The news hit my terminal at 06:45 Istanbul time: Nous Research, the open-source AI agent builder behind Hermes Agent, is raising $75 million at a $1.5 billion valuation. Robot Ventures and USV are leading. My first reaction was not excitement—it was a reflex. I opened GitHub, forked the Hermes Agent repository, and started a static analysis. I have been here before. In 2017, I audited 40+ ERC-20 contracts during the ICO frenzy. The patterns are identical: a compelling narrative, astronomical valuation, and a codebase that screams 'wrapper, not innovation.' Let me walk you through the raw data and why this smells like a classic narrative-driven pump.
Context
Nous Research is not a blockchain company, but its product exists in the same speculative ecosystem. Hermes Agent is an open-source AI agent that claims to run autonomously on a computer or cloud server, capable of web search, code writing, and image understanding. The killer feature?

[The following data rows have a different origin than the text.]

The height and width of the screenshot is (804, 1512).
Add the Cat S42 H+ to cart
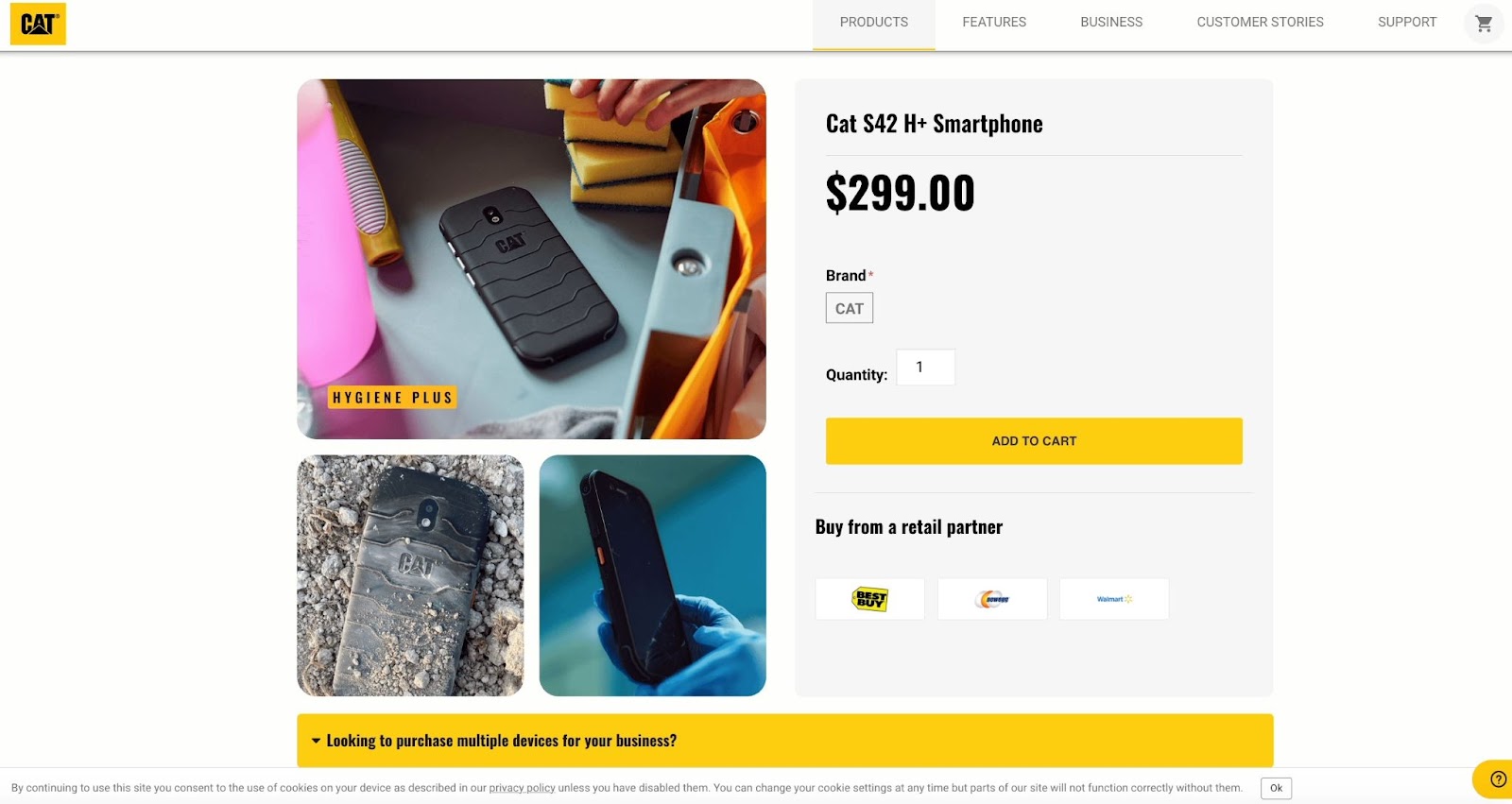(1034, 441)
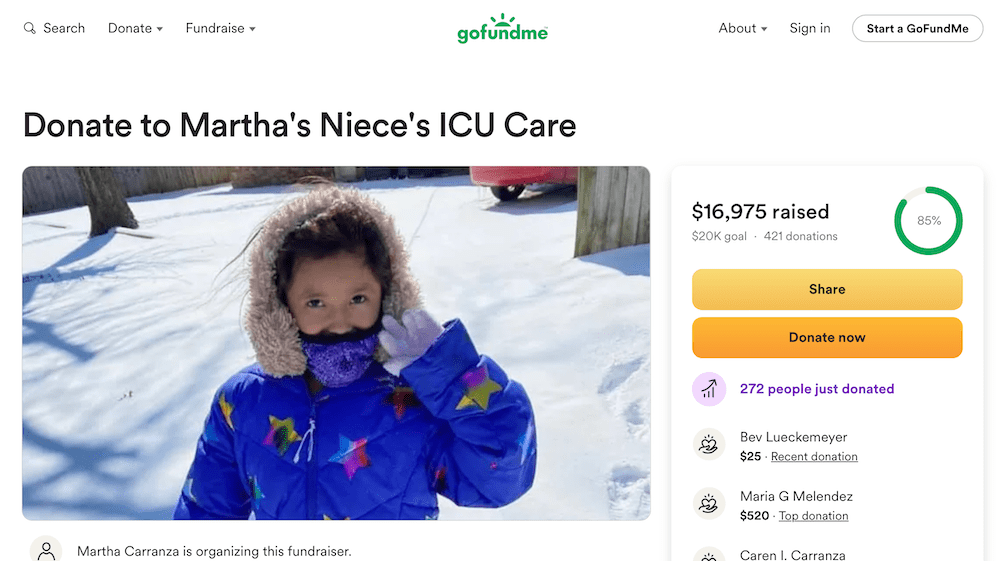
Task: Click Maria G Melendez's donor icon
Action: pyautogui.click(x=709, y=504)
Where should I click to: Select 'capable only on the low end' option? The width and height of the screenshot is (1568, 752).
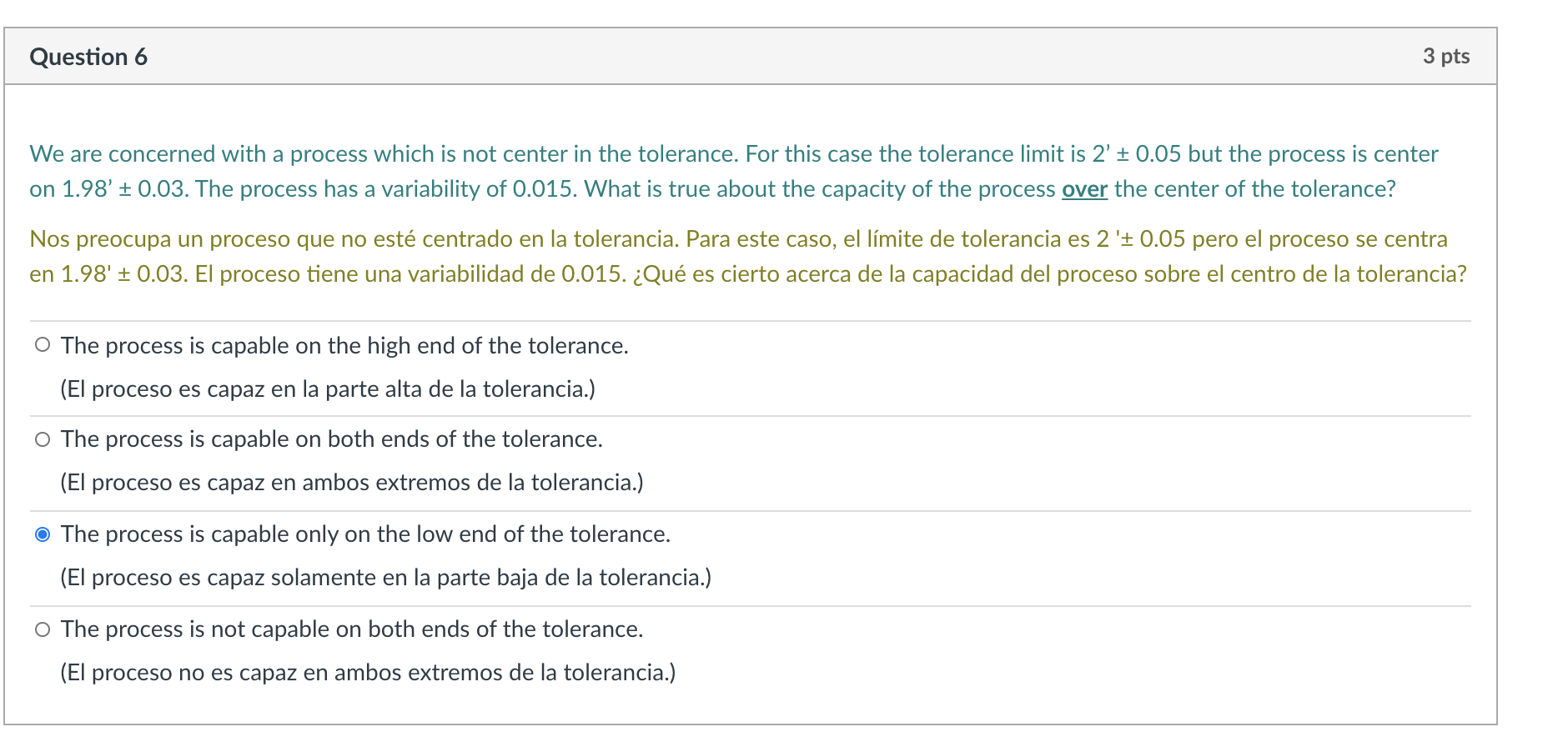click(x=43, y=534)
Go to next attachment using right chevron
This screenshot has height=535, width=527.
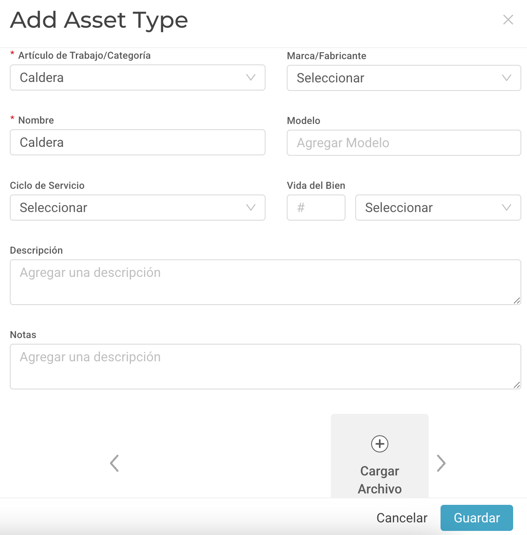pyautogui.click(x=441, y=463)
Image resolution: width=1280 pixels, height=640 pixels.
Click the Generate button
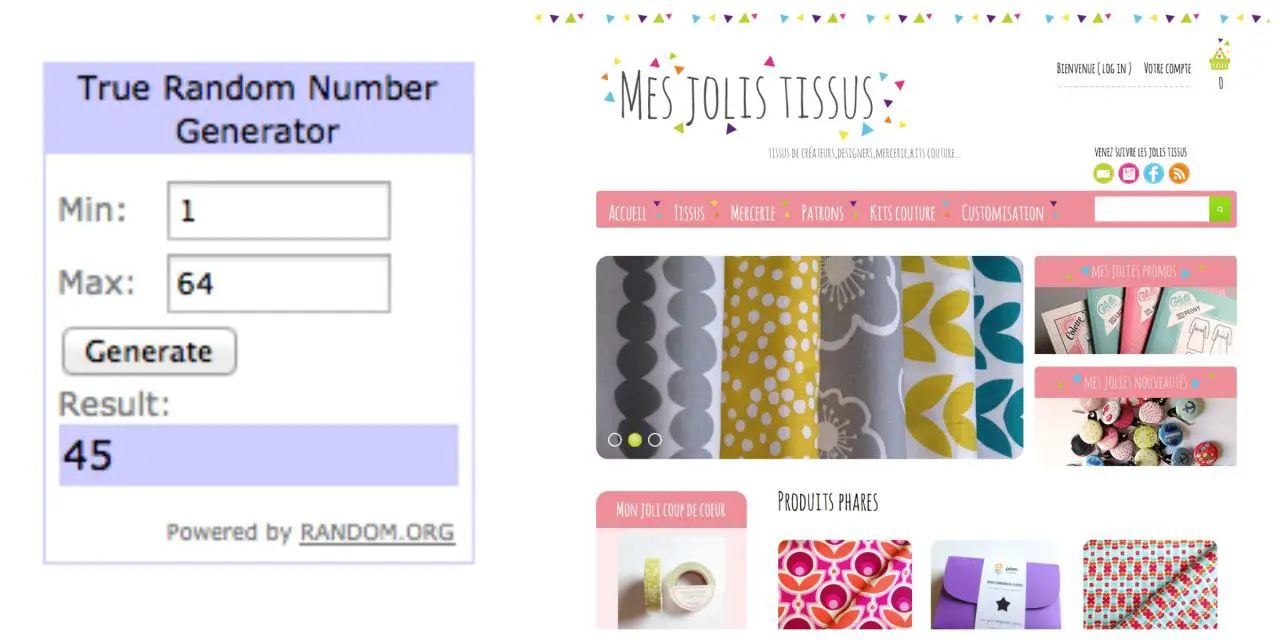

It allegedly improves its own skills over time based on user feedback. GitHub stars: 214,000. That is a massive number. But I have learned to differentiate between 'curiosity stars' and 'usage stars.' In 2021, I analyzed 1,000 NFT projects using SQL and discovered that 80% of floor price activity was wash trading. GitHub stars can be gamed similarly—not through bots necessarily, but through hype cycles. The funding round comes at a time when AI agents are the hottest narrative in crypto and tech, with projects like Fetch.ai and Autonolas also grabbing attention. But Nous is not crypto–native. It is raising from traditional VCs. The valuation of $1.5B implies they believe Hermes Agent will become the dominant open-source agent platform, competing with OpenAI's GPTs and Microsoft's Copilot.
Core
Let me drop the jargon and get to the code. I pulled the Hermes Agent source code from the main branch. Within two hours of scanning, I identified three critical structural weaknesses. First, the core agent logic is a thin orchestration layer over existing open-source models like Llama 3.2 and Mistral. The 'autonomous skill creation' is not a new algorithm—it is a prompt chain that captures user commands and stores them in a JSON file for replay. There is no meta-learning, no on-chain feedback loop, no novel architecture. This is an integration product, not a fundamental research breakthrough. Second, the 'continuous operation' model relies on a simple event loop with exponential backoff on errors. I found no state persistence abstraction—meaning if the agent crashes, all context is lost. That is fine for a demo but disastrous for enterprise deployment. Third, the cloud hosting layer is a separate closed-source service. This is the classic 'open core' trap: the open-source version is a lure, but the real money—and the real product—is in the controlled, monetized cloud service. The valuation of $1.5B is therefore a bet on the cloud service, not the open-source code. But here is the problem: the cloud service has zero published revenue, zero customer count, and zero independent audit. I am a battle trader. I do not buy assets I cannot verify. Trust the code, verify the human, ignore the hype.
Contrarian
The market narrative is clear: AI agents are the next platform shift, and Nous Research is the open-source leader. Investors are salivating over the 214k GitHub stars as a proxy for adoption. I see a different picture. Those stars are vanity metrics. When I analyzed on-chain data for NFT projects in 2021, I found that projects with high social media buzz but low unique holder counts nearly always underperformed. The same principle applies here. GitHub stars are cheap. Actual daily active users of the cloud service will be the real metric. And I suspect the conversion rate from stargazer to paying user will be abysmal. Why? Because the open-source version is already free and functional. Why would a developer pay for cloud hosting when they can run it on their own machine or a free-tier AWS account? The only differentiator is 'ease of use' for non-technical users. But non-technical users are the least loyal customers—they will switch to the next shiny agent interface as soon as it appears. Furthermore, the competition is brutal. OpenAI's custom GPTs are already integrated with ChatGPT's 100+ million weekly active users. Microsoft's Copilot is embedded in Office. Anthropic's Claude API can be used to build similar agents with better models. And on the open-source side, projects like AutoGPT and AgentGPT have already faded after initial hype. Hermes Agent will follow the same trajectory unless it builds a real moat. Volume screams, but liquidity whispers the truth. The liquidity here is not capital—it is user retention and switching cost. Both are currently zero.
Takeaway
I am not shorting Nous Research. I cannot—it is a private company. But I am treating this news as a signal. If you are considering investing in AI agent tokens or projects that claim integration with Hermes Agent, wait for three verifiable data points: (1) monthly active users on the cloud hosting service, released publicly or independently audited; (2) evidence of repeat business—contract renewals or enterprise accounts; and (3) a clear breakdown of revenue versus operating costs. Until then, this is a narrative trade dressed as a technology unlock. In the void of 2017, only structure survived. In 2025, the same rule applies: verify the code, distrust the hype, and keep your capital in assets you can audit.